Merasa mendapatkan ketidakadilan yang nyata, Clara akhirnya memutuskan untuk mengadukan permasalahan ini ke Komisi Nasional Anti Kekerasan Terhadap Perempuan (Komnas Perempuan). Keputusan ini diambil sebagai bentuk perlindungan diri terhadap tekanan yang dianggap sebagai upaya pemerasan terselubung.
Pihak Clara sebenarnya berniat menyelesaikan masalah dengan tenang tanpa harus menyeret Indah ke jalur hukum pidana maupun perdata. Namun, niat baik tersebut justru dibalas dengan ancaman hukum balik yang dilayangkan oleh pihak lawan secara tiba-tiba.
Sunan Kalijaga menekankan bahwa laporan ke Komnas Perempuan dilakukan karena adanya ketidakadilan yang dirasakan oleh sesama kaum perempuan. “Sudah bagus Mbak Clara enggak menuntut ganti rugi perdata maupun pidana. Kenapa di saat klien kami ingin menenangkan diri dan fokus dengan anak-anak, malah Clara yang disomasi,” tegasnya.
Clara menangkap kesan kuat bahwa tawaran perdamaian yang diajukan pihak Indah hanya bisa tercapai melalui jalur transaksi uang. “Respon dari mereka tetap kirim somasi ya, dengan permintaan sejumlah uang… jalurnya tuh jalur uang dulu nih,” tutur ibu satu anak tersebut.
Terkait strategi untuk menghadapi serangan hukum tersebut, Clara memilih untuk menyerahkan segala keputusan kepada tim kuasa hukumnya. Sunan Kalijaga kini tengah mendalami isi dokumen tersebut guna menentukan langkah pembelaan yang paling efektif.

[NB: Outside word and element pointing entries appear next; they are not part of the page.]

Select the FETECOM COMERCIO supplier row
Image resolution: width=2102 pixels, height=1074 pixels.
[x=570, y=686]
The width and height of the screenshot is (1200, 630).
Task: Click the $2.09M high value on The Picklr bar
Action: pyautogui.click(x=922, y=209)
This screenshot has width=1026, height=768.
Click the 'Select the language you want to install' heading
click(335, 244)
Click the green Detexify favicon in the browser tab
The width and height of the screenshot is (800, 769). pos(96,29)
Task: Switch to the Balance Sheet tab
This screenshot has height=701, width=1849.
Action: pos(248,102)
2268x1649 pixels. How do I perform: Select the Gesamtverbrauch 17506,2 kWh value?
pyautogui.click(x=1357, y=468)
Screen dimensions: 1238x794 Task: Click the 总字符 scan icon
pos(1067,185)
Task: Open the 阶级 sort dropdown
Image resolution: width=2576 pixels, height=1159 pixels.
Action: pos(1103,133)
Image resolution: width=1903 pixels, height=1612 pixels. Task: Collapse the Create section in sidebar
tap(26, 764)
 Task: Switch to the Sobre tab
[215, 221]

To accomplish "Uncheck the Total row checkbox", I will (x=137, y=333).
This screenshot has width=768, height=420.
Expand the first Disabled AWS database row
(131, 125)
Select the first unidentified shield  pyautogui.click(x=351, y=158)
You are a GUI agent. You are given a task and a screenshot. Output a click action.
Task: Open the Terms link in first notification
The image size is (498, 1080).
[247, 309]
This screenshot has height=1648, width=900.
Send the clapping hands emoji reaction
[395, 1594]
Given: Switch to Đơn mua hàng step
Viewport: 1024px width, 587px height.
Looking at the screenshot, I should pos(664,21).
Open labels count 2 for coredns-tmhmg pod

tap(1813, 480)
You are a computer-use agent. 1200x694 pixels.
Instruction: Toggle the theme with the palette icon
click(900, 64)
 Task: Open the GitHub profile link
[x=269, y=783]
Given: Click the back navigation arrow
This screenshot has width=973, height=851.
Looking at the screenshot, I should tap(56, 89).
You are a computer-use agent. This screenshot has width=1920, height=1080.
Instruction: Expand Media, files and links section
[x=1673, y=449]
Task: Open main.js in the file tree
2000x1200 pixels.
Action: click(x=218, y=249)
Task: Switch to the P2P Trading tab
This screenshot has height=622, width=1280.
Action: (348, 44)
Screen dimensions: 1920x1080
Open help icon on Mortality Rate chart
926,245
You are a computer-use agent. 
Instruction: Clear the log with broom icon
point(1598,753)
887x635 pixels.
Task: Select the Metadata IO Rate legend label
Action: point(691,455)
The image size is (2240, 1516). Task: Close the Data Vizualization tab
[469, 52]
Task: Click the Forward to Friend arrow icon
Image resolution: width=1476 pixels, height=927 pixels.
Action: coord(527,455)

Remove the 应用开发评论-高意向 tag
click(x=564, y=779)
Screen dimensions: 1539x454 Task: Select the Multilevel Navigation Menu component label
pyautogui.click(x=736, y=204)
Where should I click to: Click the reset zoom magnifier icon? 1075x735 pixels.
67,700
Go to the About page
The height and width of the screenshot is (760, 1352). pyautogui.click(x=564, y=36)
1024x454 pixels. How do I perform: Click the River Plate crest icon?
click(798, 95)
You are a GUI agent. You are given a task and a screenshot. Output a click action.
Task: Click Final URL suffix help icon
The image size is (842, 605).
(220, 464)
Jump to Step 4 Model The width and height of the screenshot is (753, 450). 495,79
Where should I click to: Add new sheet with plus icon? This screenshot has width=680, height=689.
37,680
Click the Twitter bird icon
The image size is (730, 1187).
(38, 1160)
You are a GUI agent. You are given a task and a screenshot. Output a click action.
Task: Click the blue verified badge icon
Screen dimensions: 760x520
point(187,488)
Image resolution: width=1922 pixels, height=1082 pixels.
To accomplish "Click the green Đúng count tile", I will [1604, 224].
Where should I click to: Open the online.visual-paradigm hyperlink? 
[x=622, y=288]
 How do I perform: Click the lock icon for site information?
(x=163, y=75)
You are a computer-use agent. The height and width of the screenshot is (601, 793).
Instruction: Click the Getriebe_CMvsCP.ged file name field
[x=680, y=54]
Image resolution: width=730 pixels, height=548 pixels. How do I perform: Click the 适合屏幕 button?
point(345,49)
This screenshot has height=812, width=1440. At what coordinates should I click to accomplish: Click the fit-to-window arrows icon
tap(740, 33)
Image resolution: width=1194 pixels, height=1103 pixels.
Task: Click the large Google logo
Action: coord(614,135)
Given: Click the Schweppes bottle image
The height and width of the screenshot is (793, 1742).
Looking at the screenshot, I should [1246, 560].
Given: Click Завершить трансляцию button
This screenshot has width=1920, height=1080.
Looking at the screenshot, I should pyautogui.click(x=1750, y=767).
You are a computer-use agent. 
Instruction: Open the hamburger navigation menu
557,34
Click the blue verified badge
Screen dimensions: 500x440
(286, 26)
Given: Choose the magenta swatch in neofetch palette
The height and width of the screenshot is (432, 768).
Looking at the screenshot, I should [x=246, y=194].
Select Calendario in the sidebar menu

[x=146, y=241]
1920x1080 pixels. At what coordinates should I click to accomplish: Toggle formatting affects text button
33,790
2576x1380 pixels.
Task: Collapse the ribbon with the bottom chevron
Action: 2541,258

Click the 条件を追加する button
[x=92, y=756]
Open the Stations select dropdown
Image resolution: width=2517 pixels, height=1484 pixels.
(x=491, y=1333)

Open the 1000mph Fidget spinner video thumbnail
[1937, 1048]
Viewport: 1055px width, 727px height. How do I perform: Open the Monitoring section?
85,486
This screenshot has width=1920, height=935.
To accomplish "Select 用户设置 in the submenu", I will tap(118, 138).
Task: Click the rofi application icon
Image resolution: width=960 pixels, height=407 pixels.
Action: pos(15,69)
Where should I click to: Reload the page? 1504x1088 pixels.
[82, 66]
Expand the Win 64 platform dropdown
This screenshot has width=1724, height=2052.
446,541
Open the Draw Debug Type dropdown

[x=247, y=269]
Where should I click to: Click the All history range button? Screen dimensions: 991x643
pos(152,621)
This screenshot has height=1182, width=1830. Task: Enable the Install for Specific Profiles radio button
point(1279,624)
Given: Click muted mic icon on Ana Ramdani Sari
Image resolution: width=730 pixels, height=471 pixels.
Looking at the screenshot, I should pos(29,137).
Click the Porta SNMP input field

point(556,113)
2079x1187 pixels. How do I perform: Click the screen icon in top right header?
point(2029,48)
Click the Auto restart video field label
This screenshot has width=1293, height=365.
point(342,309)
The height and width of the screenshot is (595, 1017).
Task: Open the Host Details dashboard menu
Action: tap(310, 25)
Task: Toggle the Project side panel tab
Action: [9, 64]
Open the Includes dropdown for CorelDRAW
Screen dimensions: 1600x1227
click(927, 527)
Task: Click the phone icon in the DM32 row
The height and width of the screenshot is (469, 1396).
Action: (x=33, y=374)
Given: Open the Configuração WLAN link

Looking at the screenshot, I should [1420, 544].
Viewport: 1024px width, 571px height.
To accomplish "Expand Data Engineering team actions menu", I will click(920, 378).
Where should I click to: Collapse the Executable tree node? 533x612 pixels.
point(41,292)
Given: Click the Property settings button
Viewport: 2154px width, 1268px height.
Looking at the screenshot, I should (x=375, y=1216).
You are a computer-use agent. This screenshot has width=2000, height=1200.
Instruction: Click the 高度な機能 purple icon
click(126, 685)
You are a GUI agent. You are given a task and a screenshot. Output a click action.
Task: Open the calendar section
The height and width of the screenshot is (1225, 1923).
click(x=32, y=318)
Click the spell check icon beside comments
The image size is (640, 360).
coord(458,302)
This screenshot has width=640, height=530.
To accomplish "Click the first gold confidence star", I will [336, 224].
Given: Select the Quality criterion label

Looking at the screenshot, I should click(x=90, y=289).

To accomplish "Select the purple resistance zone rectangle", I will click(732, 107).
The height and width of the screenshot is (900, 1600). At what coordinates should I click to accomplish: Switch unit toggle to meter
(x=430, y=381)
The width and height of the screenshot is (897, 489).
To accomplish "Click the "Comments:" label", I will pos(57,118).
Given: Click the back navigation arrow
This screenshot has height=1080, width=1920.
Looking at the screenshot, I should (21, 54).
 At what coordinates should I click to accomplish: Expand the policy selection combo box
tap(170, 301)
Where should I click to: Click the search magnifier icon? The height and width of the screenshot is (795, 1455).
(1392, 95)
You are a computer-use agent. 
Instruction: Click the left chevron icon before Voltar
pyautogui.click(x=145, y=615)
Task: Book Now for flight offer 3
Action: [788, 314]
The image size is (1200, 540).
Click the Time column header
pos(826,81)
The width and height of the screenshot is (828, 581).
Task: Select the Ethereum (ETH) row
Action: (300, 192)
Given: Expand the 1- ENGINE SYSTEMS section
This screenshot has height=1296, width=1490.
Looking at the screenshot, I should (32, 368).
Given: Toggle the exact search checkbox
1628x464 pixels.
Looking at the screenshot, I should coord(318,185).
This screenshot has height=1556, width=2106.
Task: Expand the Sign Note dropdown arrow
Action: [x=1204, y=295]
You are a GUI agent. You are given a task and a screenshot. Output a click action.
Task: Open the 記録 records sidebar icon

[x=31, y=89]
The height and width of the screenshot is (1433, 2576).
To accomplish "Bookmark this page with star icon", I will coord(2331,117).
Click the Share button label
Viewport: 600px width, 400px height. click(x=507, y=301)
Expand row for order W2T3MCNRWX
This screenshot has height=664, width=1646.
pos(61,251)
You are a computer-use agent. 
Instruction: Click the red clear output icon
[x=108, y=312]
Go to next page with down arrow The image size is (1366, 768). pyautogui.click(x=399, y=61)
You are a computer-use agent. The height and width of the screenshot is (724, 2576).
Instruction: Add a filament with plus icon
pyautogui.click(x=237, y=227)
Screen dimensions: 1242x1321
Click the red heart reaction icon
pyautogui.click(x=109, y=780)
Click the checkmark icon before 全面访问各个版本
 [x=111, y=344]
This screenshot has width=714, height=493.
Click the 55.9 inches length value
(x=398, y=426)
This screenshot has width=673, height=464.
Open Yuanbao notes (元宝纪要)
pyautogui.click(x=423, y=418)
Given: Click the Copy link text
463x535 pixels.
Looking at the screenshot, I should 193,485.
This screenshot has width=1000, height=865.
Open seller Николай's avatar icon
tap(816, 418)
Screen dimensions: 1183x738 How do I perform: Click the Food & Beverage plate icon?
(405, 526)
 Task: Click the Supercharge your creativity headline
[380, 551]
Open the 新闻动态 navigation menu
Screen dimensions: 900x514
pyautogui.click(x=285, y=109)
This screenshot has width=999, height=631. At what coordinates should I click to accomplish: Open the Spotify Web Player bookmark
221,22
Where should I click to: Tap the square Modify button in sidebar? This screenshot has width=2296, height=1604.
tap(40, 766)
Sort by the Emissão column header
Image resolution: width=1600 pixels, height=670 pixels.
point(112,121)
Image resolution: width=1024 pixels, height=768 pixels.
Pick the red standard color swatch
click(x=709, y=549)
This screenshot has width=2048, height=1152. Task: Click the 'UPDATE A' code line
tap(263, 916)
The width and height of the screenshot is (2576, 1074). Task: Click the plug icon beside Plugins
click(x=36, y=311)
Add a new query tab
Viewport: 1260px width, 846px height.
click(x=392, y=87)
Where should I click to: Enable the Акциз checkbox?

Tak menutup kemungkinan, pihak Clara Shinta akan segera melayangkan laporan balik ke kepolisian guna merespons tindakan pihak Indah di masa depan. “Selanjutnya kalau dari mata hukumnya, ya Mas Sunan sendiri yang bisa menafsirkan isi somasi tersebut,” pungkas Clara memberikan isyarat.